Area business leaders aren’t clowning around about early learning. The Kansas City Star

Kansas City’s business community is promising a sustained campaign to prepare young children throughout the region to succeed in kindergarten. It’s the right focus, but one that brings a set of challenges.

The Greater Kansas City Chamber of Commerce announced Wednesday it is adding kindergarten readiness to its “Big 5” portfolio. That campaign began in 2011 as a way to concentrate on efforts with the potential to boost the area’s economy and quality of life.

Ample research supports the premise that investing in early childhood education helps children succeed throughout their school years and results in a smarter, better-prepared work force.

But how to best invest on a regionwide basis raises questions about financing, turf, access and belief systems.

Universal preschool, the most commonly cited tool for kindergarten preparedness, is expensive. Getting states to invest is difficult.

Providers and parents have different ideas about what works. Not all parents are willing to entrust their children to someone outside their homes. Children in low-income families, who reap the biggest gains from quality early education, are often the last to receive access.

But there is general agreement that exposure to books, field trips and other positive experiences helps young children build vocabulary and social skills. Surely there are ways to connect children to those kinds of opportunities.

The business community’s commitment to its new mission is reflected in its choice of leaders. Former mayors Kay Barnes of Kansas City and Carol Marinovich of Kansas City, Kan., have agreed to coordinate the initiative, as has Tracy McFerrin Foster, vice president and secretary of the Hall Family Foundation.

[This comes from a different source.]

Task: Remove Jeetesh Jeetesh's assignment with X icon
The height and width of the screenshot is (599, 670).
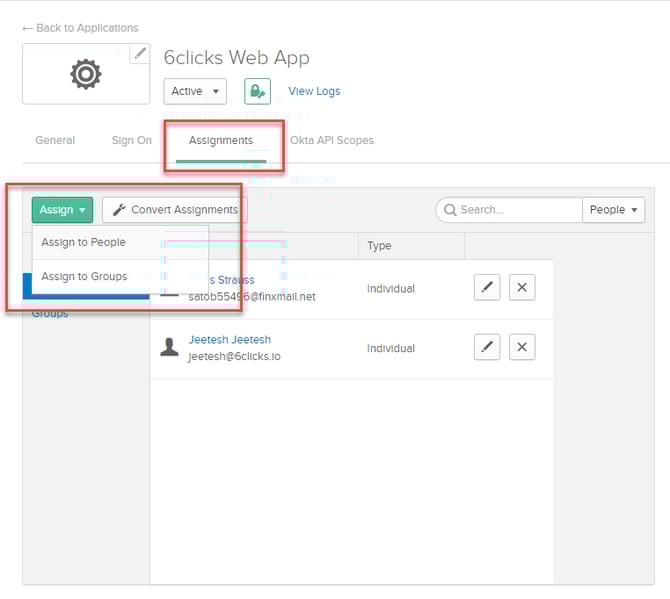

Barnes and Marinovich are skilled at encouraging collaboration, which will be essential to the project’s success. Foster brings expertise and a knowledge of funding sources.

The first step, Barnes said, will be to take an inventory of assets and programs already in place, and gauge what more is needed. New ideas are likely to bubble up from that process.

The latest “Big 5” was announced at a lunch crowded with educators. If it succeeds in boosting kindergarten preparedness in a big way, it could fundamentally alter this region.